##### DATA FOR THE TASK #####

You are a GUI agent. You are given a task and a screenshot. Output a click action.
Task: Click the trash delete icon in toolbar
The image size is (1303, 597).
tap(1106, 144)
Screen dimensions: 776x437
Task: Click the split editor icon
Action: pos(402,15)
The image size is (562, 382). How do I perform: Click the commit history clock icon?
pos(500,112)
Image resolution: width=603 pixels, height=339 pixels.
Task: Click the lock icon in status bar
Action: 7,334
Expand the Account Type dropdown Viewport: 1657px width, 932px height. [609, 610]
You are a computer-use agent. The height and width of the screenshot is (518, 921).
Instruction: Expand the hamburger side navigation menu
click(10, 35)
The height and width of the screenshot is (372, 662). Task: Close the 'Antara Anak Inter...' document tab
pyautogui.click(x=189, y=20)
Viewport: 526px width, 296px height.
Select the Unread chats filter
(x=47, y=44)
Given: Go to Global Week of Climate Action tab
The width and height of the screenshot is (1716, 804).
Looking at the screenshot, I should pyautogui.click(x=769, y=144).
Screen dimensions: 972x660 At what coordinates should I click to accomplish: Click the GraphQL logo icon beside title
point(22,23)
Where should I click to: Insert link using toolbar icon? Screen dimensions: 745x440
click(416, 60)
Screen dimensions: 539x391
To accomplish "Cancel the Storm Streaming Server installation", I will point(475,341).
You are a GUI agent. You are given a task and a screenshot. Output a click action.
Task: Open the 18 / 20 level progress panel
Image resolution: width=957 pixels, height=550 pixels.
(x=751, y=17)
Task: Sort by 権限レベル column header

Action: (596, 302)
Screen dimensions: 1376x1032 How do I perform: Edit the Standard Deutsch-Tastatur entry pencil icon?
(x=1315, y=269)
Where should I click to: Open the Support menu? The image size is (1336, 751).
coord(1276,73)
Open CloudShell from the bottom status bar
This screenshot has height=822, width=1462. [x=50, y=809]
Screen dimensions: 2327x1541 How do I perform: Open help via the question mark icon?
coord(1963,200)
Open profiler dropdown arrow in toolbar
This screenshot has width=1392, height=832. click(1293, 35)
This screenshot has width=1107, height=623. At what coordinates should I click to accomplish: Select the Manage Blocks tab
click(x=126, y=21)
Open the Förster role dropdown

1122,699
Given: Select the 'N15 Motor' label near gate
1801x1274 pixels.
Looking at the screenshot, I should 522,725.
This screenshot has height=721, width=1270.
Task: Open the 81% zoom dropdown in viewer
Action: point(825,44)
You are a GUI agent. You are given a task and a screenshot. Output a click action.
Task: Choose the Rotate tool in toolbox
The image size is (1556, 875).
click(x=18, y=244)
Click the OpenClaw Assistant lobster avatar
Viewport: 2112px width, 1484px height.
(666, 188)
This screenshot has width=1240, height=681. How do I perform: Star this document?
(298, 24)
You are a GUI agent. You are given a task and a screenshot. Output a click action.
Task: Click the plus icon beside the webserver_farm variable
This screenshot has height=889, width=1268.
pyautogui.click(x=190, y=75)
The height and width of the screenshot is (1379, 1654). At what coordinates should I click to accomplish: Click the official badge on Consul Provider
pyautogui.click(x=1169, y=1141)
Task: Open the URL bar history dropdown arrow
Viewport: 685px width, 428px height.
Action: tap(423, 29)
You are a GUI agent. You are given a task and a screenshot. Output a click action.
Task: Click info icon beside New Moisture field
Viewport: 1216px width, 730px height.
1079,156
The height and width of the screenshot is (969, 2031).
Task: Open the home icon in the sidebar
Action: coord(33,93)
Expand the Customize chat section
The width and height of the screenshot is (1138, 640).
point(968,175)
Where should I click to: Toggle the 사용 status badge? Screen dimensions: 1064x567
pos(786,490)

#####

:: EXERCISE DETAILS ::
Would you repeat all of the data above, word for word?

:: SOLUTION TO THE EXERCISE ::
You are a GUI agent. You are given a task and a screenshot. Output a click action.
Task: Click the trash delete icon in toolbar
The image size is (1303, 597).
tap(1106, 144)
Screen dimensions: 776x437
Task: Click the split editor icon
Action: pos(402,15)
The image size is (562, 382). How do I perform: Click the commit history clock icon?
pos(500,112)
Image resolution: width=603 pixels, height=339 pixels.
Task: Click the lock icon in status bar
Action: 7,334
Expand the Account Type dropdown Viewport: 1657px width, 932px height. [609, 610]
You are a computer-use agent. The height and width of the screenshot is (518, 921).
Instruction: Expand the hamburger side navigation menu
click(10, 35)
The height and width of the screenshot is (372, 662). Task: Close the 'Antara Anak Inter...' document tab
pyautogui.click(x=189, y=20)
Viewport: 526px width, 296px height.
Select the Unread chats filter
(x=47, y=44)
Given: Go to Global Week of Climate Action tab
The width and height of the screenshot is (1716, 804).
Looking at the screenshot, I should pyautogui.click(x=769, y=144).
Screen dimensions: 972x660 At what coordinates should I click to accomplish: Click the GraphQL logo icon beside title
point(22,23)
Where should I click to: Insert link using toolbar icon? Screen dimensions: 745x440
click(416, 60)
Screen dimensions: 539x391
To accomplish "Cancel the Storm Streaming Server installation", I will point(475,341).
You are a GUI agent. You are given a task and a screenshot. Output a click action.
Task: Open the 18 / 20 level progress panel
Image resolution: width=957 pixels, height=550 pixels.
(x=751, y=17)
Task: Sort by 権限レベル column header

Action: (596, 302)
Screen dimensions: 1376x1032 How do I perform: Edit the Standard Deutsch-Tastatur entry pencil icon?
(x=1315, y=269)
Where should I click to: Open the Support menu? The image size is (1336, 751).
coord(1276,73)
Open CloudShell from the bottom status bar
This screenshot has height=822, width=1462. [x=50, y=809]
Screen dimensions: 2327x1541 How do I perform: Open help via the question mark icon?
coord(1963,200)
Open profiler dropdown arrow in toolbar
This screenshot has width=1392, height=832. click(1293, 35)
This screenshot has width=1107, height=623. At what coordinates should I click to accomplish: Select the Manage Blocks tab
click(x=126, y=21)
Open the Förster role dropdown

1122,699
Given: Select the 'N15 Motor' label near gate
1801x1274 pixels.
Looking at the screenshot, I should 522,725.
This screenshot has height=721, width=1270.
Task: Open the 81% zoom dropdown in viewer
Action: point(825,44)
You are a GUI agent. You are given a task and a screenshot. Output a click action.
Task: Choose the Rotate tool in toolbox
The image size is (1556, 875).
click(x=18, y=244)
Click the OpenClaw Assistant lobster avatar
Viewport: 2112px width, 1484px height.
(666, 188)
This screenshot has width=1240, height=681. How do I perform: Star this document?
(298, 24)
You are a GUI agent. You are given a task and a screenshot. Output a click action.
Task: Click the plus icon beside the webserver_farm variable
This screenshot has height=889, width=1268.
pyautogui.click(x=190, y=75)
The height and width of the screenshot is (1379, 1654). At what coordinates should I click to accomplish: Click the official badge on Consul Provider
pyautogui.click(x=1169, y=1141)
Task: Open the URL bar history dropdown arrow
Viewport: 685px width, 428px height.
Action: tap(423, 29)
You are a GUI agent. You are given a task and a screenshot. Output a click action.
Task: Click info icon beside New Moisture field
Viewport: 1216px width, 730px height.
1079,156
The height and width of the screenshot is (969, 2031).
Task: Open the home icon in the sidebar
Action: coord(33,93)
Expand the Customize chat section
The width and height of the screenshot is (1138, 640).
point(968,175)
Where should I click to: Toggle the 사용 status badge? Screen dimensions: 1064x567
pos(786,490)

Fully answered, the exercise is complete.